E depois o 3.º ano. Vê-la todos os dias e sentir-me horrível. A proximidade piorou tudo outra vez. Conhecer a T. Setembro de 2014. Qualquer contato amistoso com alguém era relevante para uma formiga. Mas não parecia relevante para uma hipotética pessoa normal. Ter duas aulas por semana com ela. Tentar afastar-me para não me voltar a sentir usado. Como me senti desde os 14... Uma ou outra conversa casual. Um dia encontrá-la a caminho do meu prédio. Calhar vivermos na mesma rua. Tornar-se hábito voltarmos juntos da nossa aula comum. Conversar. Começar a gostar dela. Irmos juntos ao cinema para um trabalho da faculdade. Jantar com ela. Desabafar, abrir-me e contar-lhe tudo, o que tinha acontecido no ano anterior... Aproximarmo-nos. Algumas hesitações, mas tudo tão rápido. Estarmos sempre juntos. Vivermos juntos antes de realmente vivermos juntos. Não me voltar a sentir sozinho como me senti antes. Parecia utópico, impossível. Não computava a possibilidade. Depois a saúde, os abusos universitários. Ela ajudar-me no meio de tudo. Partilharmos ideias, filmes, livros, séries, videojogos, comida, piadas internas, tudo. Nunca pensei ficar em Coimbra. Fui ficando, fomos ficando. Coimbra como casa. Bolsa de doutoramento. Finalmente juntos numa casa sem estranhos. Cada vez mais hábitos, lugares visitados e mapeados na cidade, caminhar quase todos os dias. Ainda assim, sonho quase sempre.
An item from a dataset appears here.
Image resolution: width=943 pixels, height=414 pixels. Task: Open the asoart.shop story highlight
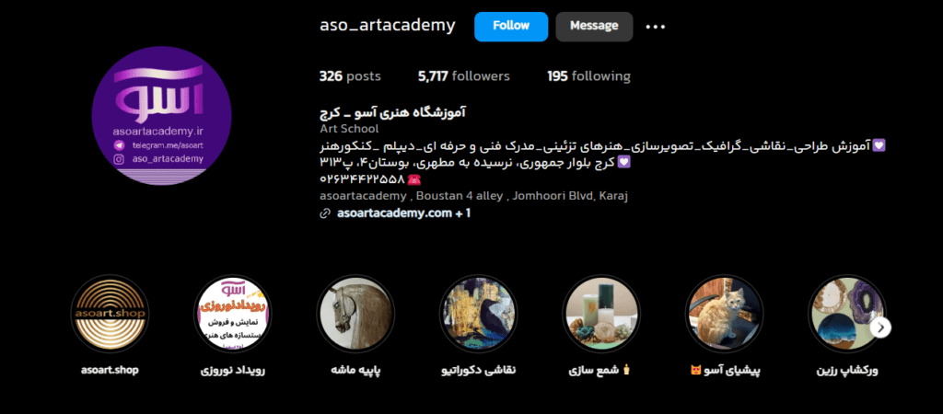(x=110, y=313)
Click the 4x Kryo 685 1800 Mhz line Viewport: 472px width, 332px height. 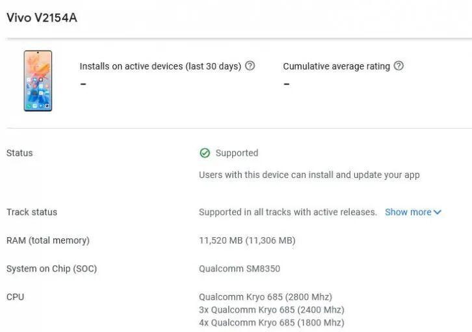point(272,323)
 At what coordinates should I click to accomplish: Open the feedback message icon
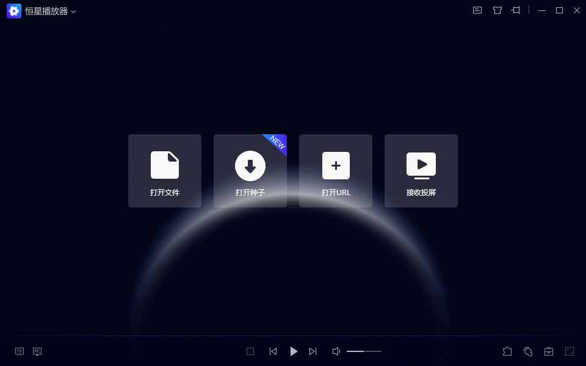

Com os tempos de escola, colegas de escola, futebol. Caria-Belmonte-Covilhã. Coimbra nunca vai ser casa absoluta. Algo irresolvido do passado. Ou somente. O sítio onde fui uma pessoa no mundo. Saudades das pessoas com quem cresci. Sinto-me errado como o glitch do missingNo.

E... Azar nos génes, maus hábitos, envelhecimento, o que seja. A inevitabilidade dos corpos cederem era suficiente. Doenças mortes acidentes. Era suficiente. Razão para não dormir à noite. Mas não. Assediadores, pulhas, autênticos escarros percepcionados como disso antítese a dormir à noite à custa de outros não dormirem à noite. Estarrecido com a podridão. Perdi-me a mim, perdi o mundo. Roubaram-me a juventude, sugaram-me o que restava dela. E mesmo assim. Chamam-lhes salvadores. Esquecem-se do complexo atrás.